→ **INSTRUCTIONS FOR THE TASK**
Reproduce the section of the listing that begins at the line containing "Task: Select the Uprzednio" and finishes at the line containing "Task: Click the pencil edit icon on Note". Include both end lines and nothing beyond them.

Segment Start: ENTRIES SUPPLIED

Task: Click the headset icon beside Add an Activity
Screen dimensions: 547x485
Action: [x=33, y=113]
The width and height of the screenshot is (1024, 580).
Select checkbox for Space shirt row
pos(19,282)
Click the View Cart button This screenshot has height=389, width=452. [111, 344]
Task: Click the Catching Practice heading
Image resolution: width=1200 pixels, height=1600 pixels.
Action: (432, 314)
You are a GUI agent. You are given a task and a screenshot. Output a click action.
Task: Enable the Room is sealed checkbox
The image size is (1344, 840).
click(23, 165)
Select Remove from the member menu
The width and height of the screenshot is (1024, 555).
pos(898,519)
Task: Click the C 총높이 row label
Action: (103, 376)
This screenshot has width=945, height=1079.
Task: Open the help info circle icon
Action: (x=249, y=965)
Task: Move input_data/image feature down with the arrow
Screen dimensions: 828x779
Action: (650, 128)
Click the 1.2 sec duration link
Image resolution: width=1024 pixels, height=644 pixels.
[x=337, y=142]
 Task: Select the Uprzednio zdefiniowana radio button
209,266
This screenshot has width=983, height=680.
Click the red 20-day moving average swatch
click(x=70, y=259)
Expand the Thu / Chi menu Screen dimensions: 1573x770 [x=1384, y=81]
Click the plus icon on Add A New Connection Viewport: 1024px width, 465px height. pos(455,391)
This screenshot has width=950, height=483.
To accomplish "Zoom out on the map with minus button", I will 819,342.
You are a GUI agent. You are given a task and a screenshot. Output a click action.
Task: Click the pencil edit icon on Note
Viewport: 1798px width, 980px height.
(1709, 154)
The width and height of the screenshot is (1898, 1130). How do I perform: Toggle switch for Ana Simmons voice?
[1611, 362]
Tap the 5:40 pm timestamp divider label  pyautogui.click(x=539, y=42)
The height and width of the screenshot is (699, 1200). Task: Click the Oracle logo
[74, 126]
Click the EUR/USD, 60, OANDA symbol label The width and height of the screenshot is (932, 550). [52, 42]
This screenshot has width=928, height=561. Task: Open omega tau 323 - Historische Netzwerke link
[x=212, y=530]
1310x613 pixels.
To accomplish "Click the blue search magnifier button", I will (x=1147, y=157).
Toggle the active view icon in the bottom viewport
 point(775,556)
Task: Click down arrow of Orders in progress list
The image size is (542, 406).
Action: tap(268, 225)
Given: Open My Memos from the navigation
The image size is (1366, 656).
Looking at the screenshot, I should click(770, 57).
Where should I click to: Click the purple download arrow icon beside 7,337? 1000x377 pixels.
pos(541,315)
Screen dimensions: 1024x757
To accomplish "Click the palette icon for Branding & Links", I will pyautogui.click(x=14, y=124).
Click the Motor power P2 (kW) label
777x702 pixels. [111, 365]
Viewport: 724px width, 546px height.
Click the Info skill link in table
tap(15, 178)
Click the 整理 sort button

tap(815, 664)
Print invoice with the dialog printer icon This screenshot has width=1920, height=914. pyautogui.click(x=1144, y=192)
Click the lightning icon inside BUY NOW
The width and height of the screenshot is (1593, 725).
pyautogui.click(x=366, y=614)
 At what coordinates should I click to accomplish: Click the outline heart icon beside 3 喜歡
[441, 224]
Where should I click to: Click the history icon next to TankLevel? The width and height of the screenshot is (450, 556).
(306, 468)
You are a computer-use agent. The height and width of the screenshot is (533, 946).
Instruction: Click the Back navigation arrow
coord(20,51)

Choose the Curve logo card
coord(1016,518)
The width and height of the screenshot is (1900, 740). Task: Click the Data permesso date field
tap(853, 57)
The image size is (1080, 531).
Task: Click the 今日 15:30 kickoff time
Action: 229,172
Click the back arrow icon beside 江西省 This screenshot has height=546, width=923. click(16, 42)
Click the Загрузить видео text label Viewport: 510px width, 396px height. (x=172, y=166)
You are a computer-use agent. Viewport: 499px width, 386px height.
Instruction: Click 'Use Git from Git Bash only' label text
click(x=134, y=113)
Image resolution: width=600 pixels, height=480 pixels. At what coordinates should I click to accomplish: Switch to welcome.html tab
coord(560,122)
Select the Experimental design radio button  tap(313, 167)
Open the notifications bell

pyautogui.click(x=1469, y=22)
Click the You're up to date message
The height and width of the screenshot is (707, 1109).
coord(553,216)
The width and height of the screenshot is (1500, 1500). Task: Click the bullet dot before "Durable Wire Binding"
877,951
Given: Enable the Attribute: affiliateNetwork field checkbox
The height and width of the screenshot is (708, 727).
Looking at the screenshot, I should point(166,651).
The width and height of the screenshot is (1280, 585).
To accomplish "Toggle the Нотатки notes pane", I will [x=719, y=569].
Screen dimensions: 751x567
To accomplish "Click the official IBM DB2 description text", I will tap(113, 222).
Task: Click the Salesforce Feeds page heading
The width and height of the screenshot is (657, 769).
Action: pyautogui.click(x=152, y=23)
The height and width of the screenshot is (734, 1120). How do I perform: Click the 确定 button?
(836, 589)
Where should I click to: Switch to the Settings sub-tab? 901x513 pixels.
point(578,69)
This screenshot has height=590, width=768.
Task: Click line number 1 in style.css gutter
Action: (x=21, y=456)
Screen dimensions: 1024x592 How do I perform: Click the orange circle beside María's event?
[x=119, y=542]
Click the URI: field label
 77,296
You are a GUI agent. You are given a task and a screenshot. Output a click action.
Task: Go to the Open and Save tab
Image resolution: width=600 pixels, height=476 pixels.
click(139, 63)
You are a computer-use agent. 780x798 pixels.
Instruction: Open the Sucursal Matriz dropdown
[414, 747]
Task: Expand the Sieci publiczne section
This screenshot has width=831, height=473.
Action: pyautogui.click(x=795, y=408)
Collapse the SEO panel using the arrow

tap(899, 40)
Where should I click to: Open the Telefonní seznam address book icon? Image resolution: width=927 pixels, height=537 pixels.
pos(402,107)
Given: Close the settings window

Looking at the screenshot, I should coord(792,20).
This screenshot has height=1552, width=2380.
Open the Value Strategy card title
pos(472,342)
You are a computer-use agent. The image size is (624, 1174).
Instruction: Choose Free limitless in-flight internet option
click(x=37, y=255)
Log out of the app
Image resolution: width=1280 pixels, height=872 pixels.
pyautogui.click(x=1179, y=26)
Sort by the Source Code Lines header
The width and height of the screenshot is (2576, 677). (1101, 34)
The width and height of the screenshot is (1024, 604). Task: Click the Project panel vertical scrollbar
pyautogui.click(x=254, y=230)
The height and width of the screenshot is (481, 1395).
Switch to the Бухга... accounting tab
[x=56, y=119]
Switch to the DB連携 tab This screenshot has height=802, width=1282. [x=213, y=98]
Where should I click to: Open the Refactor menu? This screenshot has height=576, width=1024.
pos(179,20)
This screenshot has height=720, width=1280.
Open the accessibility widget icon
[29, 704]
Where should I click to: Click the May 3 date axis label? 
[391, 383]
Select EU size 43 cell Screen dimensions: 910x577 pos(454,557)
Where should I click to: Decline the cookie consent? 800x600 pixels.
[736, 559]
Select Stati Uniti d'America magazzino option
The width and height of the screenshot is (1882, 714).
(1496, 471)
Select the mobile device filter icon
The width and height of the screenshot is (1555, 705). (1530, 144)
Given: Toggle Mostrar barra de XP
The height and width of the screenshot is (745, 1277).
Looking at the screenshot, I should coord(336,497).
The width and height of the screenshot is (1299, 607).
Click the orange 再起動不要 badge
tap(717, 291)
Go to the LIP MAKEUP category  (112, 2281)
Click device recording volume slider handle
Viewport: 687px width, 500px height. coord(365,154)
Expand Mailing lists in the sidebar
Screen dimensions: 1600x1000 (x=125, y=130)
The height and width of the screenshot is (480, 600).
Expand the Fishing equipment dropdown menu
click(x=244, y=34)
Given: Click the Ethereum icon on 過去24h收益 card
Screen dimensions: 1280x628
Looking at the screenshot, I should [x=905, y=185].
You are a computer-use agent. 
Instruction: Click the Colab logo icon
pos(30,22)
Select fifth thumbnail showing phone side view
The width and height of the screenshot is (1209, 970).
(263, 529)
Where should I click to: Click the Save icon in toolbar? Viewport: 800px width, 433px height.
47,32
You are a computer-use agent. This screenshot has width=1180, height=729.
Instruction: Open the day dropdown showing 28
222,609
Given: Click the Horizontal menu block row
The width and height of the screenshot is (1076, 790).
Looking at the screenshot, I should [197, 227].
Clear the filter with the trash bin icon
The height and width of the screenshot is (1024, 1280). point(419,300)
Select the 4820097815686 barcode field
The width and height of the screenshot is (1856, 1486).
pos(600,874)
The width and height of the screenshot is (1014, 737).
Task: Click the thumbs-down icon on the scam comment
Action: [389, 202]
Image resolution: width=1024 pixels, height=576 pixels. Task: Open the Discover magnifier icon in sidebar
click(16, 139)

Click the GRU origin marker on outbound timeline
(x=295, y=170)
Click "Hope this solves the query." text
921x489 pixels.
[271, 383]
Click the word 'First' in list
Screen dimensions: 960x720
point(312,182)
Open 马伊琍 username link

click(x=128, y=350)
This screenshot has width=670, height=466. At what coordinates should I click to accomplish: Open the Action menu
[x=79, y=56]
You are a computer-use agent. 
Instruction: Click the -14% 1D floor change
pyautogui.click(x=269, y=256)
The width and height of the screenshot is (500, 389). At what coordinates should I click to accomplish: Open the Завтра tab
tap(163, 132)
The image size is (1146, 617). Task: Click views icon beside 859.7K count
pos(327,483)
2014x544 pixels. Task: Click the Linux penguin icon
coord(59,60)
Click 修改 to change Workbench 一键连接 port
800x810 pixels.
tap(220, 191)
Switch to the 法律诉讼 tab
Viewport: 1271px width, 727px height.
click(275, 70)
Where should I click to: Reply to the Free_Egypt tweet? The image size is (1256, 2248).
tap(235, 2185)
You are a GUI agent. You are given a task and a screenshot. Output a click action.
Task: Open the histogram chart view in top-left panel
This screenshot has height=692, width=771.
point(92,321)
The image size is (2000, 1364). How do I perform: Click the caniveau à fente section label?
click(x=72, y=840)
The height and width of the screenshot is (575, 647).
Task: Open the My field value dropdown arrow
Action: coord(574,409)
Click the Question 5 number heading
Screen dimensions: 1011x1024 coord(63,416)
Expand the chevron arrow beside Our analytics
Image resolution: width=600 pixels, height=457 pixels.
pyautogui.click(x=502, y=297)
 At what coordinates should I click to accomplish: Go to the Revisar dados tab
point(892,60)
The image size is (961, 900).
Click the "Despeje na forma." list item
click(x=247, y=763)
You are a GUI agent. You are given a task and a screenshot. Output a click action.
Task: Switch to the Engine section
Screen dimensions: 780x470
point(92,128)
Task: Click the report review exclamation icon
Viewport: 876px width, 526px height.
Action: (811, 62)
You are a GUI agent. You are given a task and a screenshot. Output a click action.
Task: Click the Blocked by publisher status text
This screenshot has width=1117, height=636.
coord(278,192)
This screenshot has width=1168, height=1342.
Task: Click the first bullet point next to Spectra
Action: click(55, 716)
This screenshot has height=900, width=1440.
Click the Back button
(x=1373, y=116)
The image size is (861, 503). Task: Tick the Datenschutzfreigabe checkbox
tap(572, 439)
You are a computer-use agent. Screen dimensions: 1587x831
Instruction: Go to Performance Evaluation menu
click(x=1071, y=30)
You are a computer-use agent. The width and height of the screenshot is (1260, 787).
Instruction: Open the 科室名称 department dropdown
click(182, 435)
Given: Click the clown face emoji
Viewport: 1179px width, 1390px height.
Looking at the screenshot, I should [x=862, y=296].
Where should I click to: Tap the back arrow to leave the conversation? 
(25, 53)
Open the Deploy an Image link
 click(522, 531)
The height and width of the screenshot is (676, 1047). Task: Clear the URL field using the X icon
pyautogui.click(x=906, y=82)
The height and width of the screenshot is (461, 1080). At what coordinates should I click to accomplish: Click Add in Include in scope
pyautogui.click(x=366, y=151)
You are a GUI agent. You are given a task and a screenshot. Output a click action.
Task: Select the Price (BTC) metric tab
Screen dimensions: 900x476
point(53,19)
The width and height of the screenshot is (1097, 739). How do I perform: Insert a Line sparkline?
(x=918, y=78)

Segment End: ENTRIES SUPPLIED

→ **SOLVED PROBLEM**
 Task: Select the Uprzednio zdefiniowana radio button
209,266
This screenshot has width=983, height=680.
Click the red 20-day moving average swatch
click(x=70, y=259)
Expand the Thu / Chi menu Screen dimensions: 1573x770 [x=1384, y=81]
Click the plus icon on Add A New Connection Viewport: 1024px width, 465px height. pos(455,391)
This screenshot has width=950, height=483.
To accomplish "Zoom out on the map with minus button", I will 819,342.
You are a GUI agent. You are given a task and a screenshot. Output a click action.
Task: Click the pencil edit icon on Note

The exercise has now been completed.